Tampa Police Department officers, Hillsborough County Sheriff’s deputies, and Florida Highway Patrol troopers all follow a recognizable investigative sequence when a child is present during a DUI stop. The officer’s report will almost always note the child’s presence in the very first paragraph, effectively signaling to the State Attorney’s Office that an enhanced charge is warranted from the outset. That framing matters because it shapes how the assistant state attorney assigned to the case calculates plea offers and prepares for trial. Prosecutors at the Edgecomb Courthouse treat these cases differently than standard DUIs, and defense preparation has to account for that from day one.

The investigative vulnerabilities, however, begin at the same place every DUI case begins: the traffic stop itself. Officers initiating stops on Dale Mabry Highway, Brandon Boulevard, or near the Westshore District frequently cite lane deviation, wide turns, or equipment violations as the basis for making contact. If the underlying stop lacks constitutional grounding, everything that follows, the field sobriety exercises, the breath test, the observations of the child in the vehicle, can be challenged under a Fourth Amendment suppression motion. Florida courts have consistently held that an unlawful stop poisons the entire investigative tree, and that principle applies as forcefully in an enhanced DUI case as it does in any other.

Field sobriety exercises conducted roadside in Hillsborough County are also far from foolproof. The horizontal gaze nystagmus test depends entirely on officer interpretation, and certain prescription medications, inner ear conditions, and neurological factors can produce eye movements that mimic intoxication-related nystagmus. The walk and turn and one leg stand tests are similarly susceptible to challenge when the surface is uneven, lighting is poor, or the subject has a physical condition affecting balance. Body-worn camera footage from these stops frequently tells a different story than the officer’s written report, and cross-examining the discrepancies between the two is a core part of how these cases get won.

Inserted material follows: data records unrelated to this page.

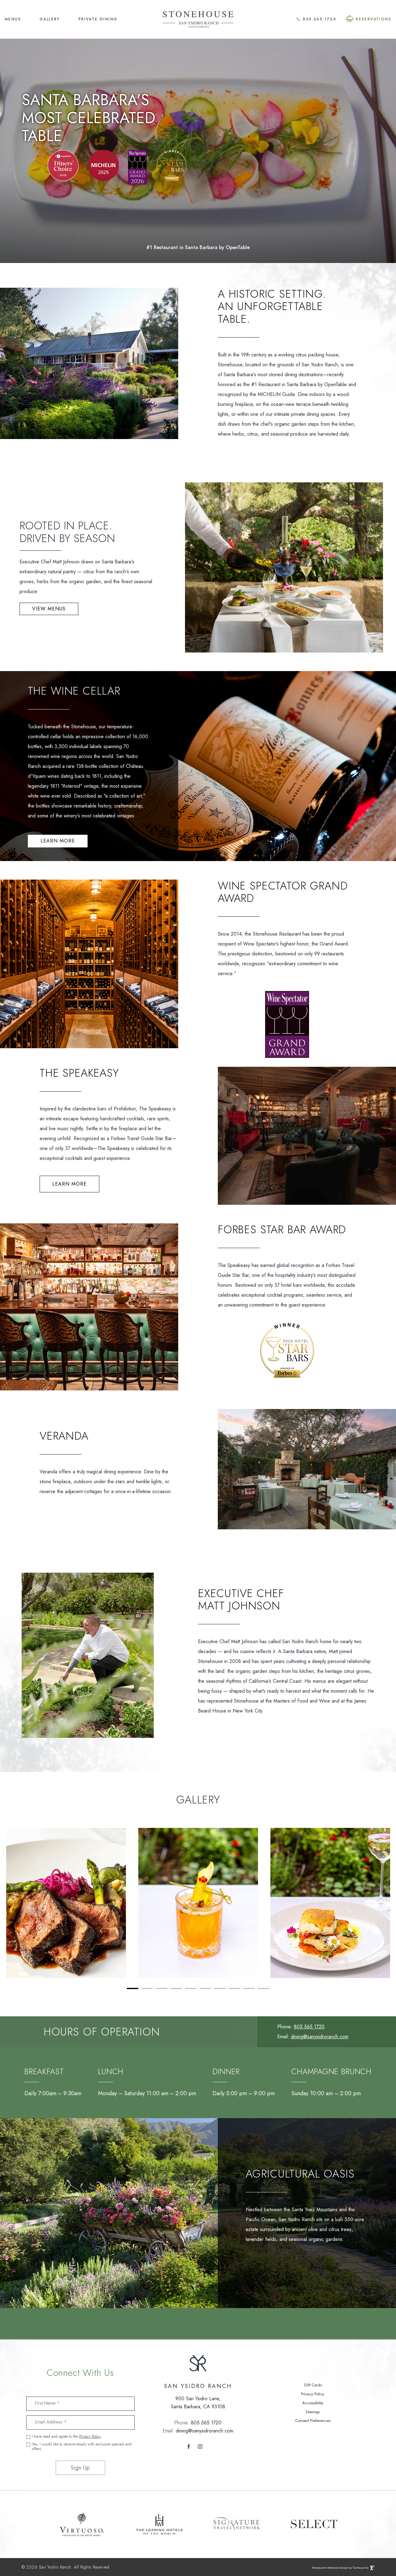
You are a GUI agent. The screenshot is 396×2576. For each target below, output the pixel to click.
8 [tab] (234, 1988)
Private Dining (98, 19)
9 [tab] (249, 1988)
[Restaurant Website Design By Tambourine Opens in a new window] (370, 2567)
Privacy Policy (90, 2436)
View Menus (49, 608)
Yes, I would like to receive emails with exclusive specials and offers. (81, 2446)
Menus (13, 19)
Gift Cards (313, 2385)
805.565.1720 (319, 19)
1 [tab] (132, 1988)
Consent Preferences (312, 2421)
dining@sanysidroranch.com (319, 2036)
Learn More (58, 840)
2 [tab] (147, 1988)
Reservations (373, 19)
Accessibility (312, 2403)
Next (393, 1987)
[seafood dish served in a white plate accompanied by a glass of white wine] (330, 1903)
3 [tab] (161, 1988)
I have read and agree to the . (67, 2436)
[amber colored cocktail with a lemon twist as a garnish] (198, 1903)
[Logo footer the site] (198, 2364)
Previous (3, 1825)
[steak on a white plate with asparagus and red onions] (66, 1903)
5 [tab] (190, 1988)
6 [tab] (205, 1988)
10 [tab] (263, 1988)
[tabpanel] (66, 1903)
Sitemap (313, 2412)
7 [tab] (220, 1988)
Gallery (50, 19)
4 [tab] (176, 1988)
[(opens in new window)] (63, 164)
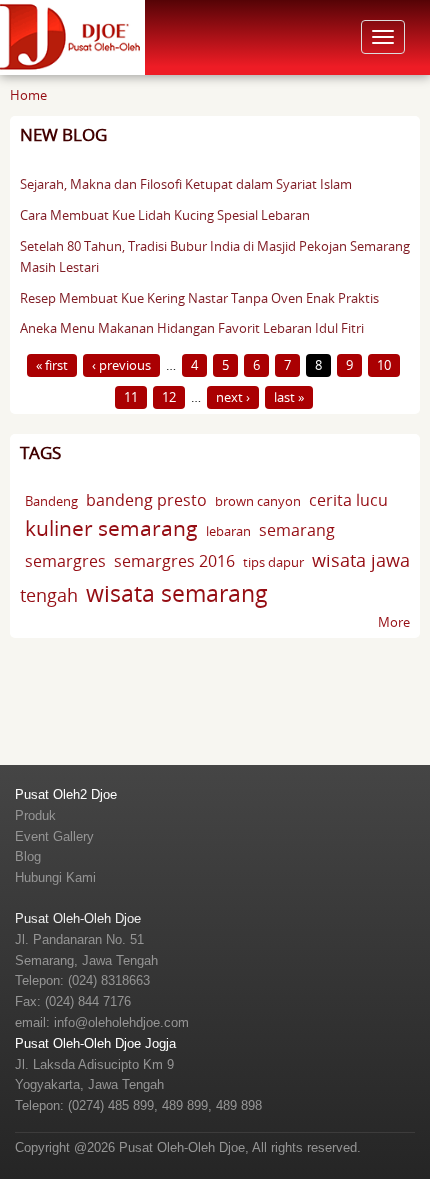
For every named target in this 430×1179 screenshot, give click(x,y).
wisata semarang (177, 593)
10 (384, 365)
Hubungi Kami (55, 877)
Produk (35, 815)
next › (233, 397)
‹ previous (121, 365)
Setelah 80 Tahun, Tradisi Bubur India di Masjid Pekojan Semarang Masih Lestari (215, 256)
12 (169, 397)
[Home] (72, 36)
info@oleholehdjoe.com (121, 1022)
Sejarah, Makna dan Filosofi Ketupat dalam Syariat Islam (186, 184)
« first (52, 365)
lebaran (228, 531)
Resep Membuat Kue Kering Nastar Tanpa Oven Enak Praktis (199, 298)
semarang (297, 530)
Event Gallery (54, 836)
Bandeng (51, 501)
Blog (28, 856)
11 (131, 397)
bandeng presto (146, 500)
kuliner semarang (111, 528)
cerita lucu (348, 500)
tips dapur (273, 562)
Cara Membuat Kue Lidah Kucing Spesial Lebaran (165, 215)
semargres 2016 (174, 561)
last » (289, 397)
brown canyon (258, 501)
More (394, 622)
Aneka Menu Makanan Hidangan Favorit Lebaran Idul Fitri (192, 328)
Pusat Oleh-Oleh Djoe (78, 918)
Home (28, 95)
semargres (65, 561)
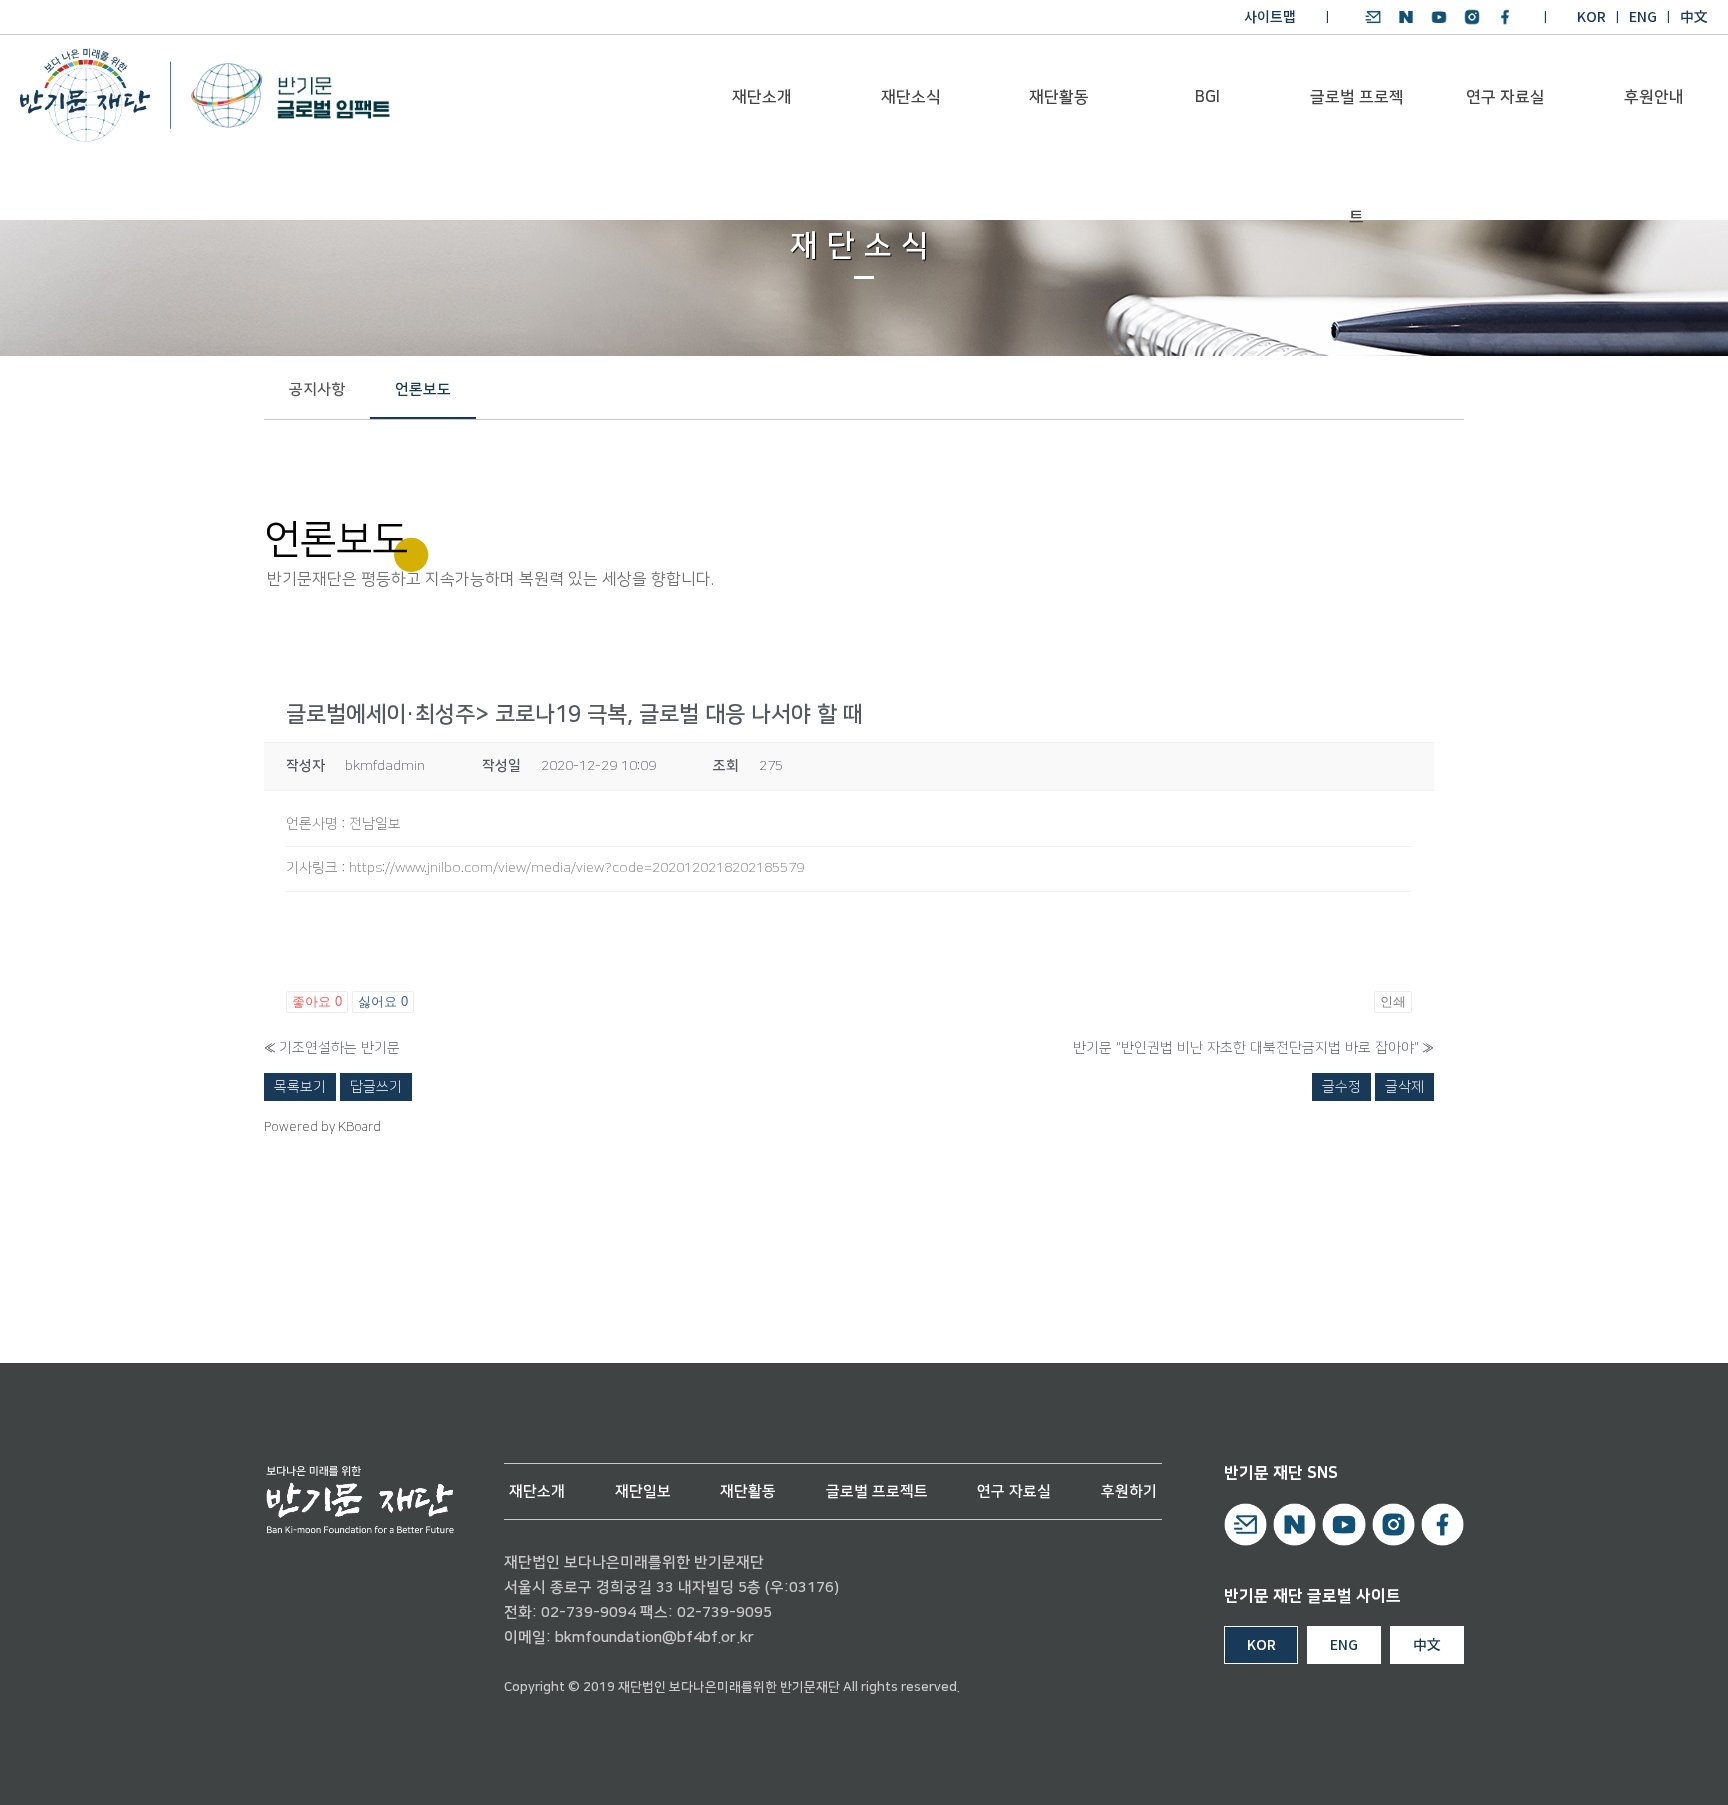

What the Enhancement Actually Means Under Florida Law

Florida Statute Section 316.193 provides that a person convicted of DUI who had a minor under eighteen in the vehicle at the time of the offense is subject to a mandatory fine of not less than $1,000 and not more than $2,000 for a first offense, double the standard range. For a second conviction, the mandatory minimum jumps to $2,000 with a maximum of $4,000. These are statutory floors, meaning a judge cannot go below them regardless of mitigating circumstances, which is why the enhancement language in the charging document has to be contested if there is any factual or legal basis to do so.

Beyond the fines, the enhancement also triggers mandatory placement of an ignition interlock device on any vehicle the defendant owns or regularly operates. The court has no discretion to waive this requirement once the enhancement is applied. Ignition interlock requirements carry their own compliance costs and reporting obligations, and a violation of those conditions can lead to additional criminal exposure. Understanding the full downstream consequence of the enhancement is something many defendants do not fully appreciate until months after the initial resolution of the case.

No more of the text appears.